The problem – Transcribe each record below word for word.

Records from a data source
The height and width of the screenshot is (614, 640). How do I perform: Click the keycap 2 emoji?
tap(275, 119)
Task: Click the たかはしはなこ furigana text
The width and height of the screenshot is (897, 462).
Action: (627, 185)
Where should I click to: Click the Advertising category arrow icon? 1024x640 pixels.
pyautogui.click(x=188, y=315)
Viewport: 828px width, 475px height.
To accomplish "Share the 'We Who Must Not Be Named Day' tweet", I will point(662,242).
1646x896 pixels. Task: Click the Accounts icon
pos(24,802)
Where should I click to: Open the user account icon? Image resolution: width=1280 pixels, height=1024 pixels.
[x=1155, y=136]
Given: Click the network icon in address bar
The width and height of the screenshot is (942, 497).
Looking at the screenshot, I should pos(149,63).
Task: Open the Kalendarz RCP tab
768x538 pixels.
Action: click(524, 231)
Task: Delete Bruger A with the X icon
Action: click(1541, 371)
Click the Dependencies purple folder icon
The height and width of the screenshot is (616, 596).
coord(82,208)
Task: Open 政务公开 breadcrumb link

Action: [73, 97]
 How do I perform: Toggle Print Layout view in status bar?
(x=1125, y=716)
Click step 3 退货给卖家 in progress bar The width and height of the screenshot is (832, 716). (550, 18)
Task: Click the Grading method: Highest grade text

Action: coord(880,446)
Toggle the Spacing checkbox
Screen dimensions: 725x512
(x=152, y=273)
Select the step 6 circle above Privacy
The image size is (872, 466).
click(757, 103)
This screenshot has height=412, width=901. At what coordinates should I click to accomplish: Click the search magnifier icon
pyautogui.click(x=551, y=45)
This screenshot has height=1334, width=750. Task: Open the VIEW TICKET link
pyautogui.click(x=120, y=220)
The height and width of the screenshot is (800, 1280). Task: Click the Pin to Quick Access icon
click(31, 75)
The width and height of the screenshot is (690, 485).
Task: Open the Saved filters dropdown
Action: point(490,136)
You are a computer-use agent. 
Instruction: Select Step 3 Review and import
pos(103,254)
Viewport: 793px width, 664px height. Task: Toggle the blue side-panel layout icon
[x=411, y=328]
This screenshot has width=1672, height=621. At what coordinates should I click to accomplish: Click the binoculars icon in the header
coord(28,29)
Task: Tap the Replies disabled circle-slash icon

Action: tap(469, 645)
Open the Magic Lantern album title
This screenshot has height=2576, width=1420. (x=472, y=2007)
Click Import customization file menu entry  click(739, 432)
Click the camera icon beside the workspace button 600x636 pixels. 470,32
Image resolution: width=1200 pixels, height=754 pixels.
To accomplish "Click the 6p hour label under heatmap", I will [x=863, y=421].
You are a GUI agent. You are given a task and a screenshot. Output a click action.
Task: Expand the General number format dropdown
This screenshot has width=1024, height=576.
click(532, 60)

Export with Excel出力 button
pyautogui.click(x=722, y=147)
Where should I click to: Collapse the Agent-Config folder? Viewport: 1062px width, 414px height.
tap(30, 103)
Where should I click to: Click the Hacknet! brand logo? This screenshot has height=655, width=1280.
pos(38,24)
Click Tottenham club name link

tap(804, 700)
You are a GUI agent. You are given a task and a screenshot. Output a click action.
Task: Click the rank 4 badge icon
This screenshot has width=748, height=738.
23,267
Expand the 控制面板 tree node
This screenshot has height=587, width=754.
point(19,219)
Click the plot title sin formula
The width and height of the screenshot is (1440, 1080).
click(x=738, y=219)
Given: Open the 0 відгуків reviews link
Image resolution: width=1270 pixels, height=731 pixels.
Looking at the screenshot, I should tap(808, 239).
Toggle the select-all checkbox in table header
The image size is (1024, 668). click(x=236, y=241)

Task answer –
The height and width of the screenshot is (614, 640). How do I perform: Click the keycap 2 emoji?
tap(275, 119)
Task: Click the たかはしはなこ furigana text
The width and height of the screenshot is (897, 462).
Action: (627, 185)
Where should I click to: Click the Advertising category arrow icon? 1024x640 pixels.
pyautogui.click(x=188, y=315)
Viewport: 828px width, 475px height.
To accomplish "Share the 'We Who Must Not Be Named Day' tweet", I will point(662,242).
1646x896 pixels. Task: Click the Accounts icon
pos(24,802)
Where should I click to: Open the user account icon? Image resolution: width=1280 pixels, height=1024 pixels.
[x=1155, y=136]
Given: Click the network icon in address bar
The width and height of the screenshot is (942, 497).
Looking at the screenshot, I should pos(149,63).
Task: Open the Kalendarz RCP tab
768x538 pixels.
Action: click(524, 231)
Task: Delete Bruger A with the X icon
Action: click(1541, 371)
Click the Dependencies purple folder icon
The height and width of the screenshot is (616, 596).
coord(82,208)
Task: Open 政务公开 breadcrumb link

Action: [73, 97]
 How do I perform: Toggle Print Layout view in status bar?
(x=1125, y=716)
Click step 3 退货给卖家 in progress bar The width and height of the screenshot is (832, 716). (550, 18)
Task: Click the Grading method: Highest grade text

Action: coord(880,446)
Toggle the Spacing checkbox
Screen dimensions: 725x512
(x=152, y=273)
Select the step 6 circle above Privacy
The image size is (872, 466).
click(757, 103)
This screenshot has height=412, width=901. At what coordinates should I click to accomplish: Click the search magnifier icon
pyautogui.click(x=551, y=45)
This screenshot has height=1334, width=750. Task: Open the VIEW TICKET link
pyautogui.click(x=120, y=220)
The height and width of the screenshot is (800, 1280). Task: Click the Pin to Quick Access icon
click(31, 75)
The width and height of the screenshot is (690, 485).
Task: Open the Saved filters dropdown
Action: point(490,136)
You are a computer-use agent. 
Instruction: Select Step 3 Review and import
pos(103,254)
Viewport: 793px width, 664px height. Task: Toggle the blue side-panel layout icon
[x=411, y=328]
This screenshot has width=1672, height=621. At what coordinates should I click to accomplish: Click the binoculars icon in the header
coord(28,29)
Task: Tap the Replies disabled circle-slash icon

Action: tap(469, 645)
Open the Magic Lantern album title
This screenshot has height=2576, width=1420. (x=472, y=2007)
Click Import customization file menu entry  click(739, 432)
Click the camera icon beside the workspace button 600x636 pixels. 470,32
Image resolution: width=1200 pixels, height=754 pixels.
To accomplish "Click the 6p hour label under heatmap", I will [x=863, y=421].
You are a GUI agent. You are given a task and a screenshot. Output a click action.
Task: Expand the General number format dropdown
This screenshot has width=1024, height=576.
click(532, 60)

Export with Excel出力 button
pyautogui.click(x=722, y=147)
Where should I click to: Collapse the Agent-Config folder? Viewport: 1062px width, 414px height.
tap(30, 103)
Where should I click to: Click the Hacknet! brand logo? This screenshot has height=655, width=1280.
pos(38,24)
Click Tottenham club name link

tap(804, 700)
You are a GUI agent. You are given a task and a screenshot. Output a click action.
Task: Click the rank 4 badge icon
This screenshot has width=748, height=738.
23,267
Expand the 控制面板 tree node
This screenshot has height=587, width=754.
point(19,219)
Click the plot title sin formula
The width and height of the screenshot is (1440, 1080).
click(x=738, y=219)
Given: Open the 0 відгуків reviews link
Image resolution: width=1270 pixels, height=731 pixels.
Looking at the screenshot, I should tap(808, 239).
Toggle the select-all checkbox in table header
The image size is (1024, 668). click(x=236, y=241)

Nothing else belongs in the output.